Instructions for the task
Please tally the lines in the records that include the word "Cana" and answer with the bare number.

Data extract
----------------------------------------

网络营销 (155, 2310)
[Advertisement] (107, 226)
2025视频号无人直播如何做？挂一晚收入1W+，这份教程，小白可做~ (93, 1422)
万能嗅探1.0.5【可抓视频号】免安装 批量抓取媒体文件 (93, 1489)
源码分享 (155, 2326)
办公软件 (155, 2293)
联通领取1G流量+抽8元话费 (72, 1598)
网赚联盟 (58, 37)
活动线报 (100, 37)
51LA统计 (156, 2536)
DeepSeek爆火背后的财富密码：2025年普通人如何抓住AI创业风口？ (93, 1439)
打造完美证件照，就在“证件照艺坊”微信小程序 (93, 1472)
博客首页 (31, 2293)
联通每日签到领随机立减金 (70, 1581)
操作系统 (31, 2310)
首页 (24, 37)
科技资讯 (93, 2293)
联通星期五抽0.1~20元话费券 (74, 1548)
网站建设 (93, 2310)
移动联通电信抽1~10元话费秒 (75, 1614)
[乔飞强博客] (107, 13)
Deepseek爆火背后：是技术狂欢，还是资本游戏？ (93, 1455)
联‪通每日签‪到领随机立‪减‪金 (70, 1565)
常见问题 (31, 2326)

----------------------------------------

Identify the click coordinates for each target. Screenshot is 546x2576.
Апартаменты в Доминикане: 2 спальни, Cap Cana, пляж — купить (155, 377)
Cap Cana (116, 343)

----------------------------------------

Response below
2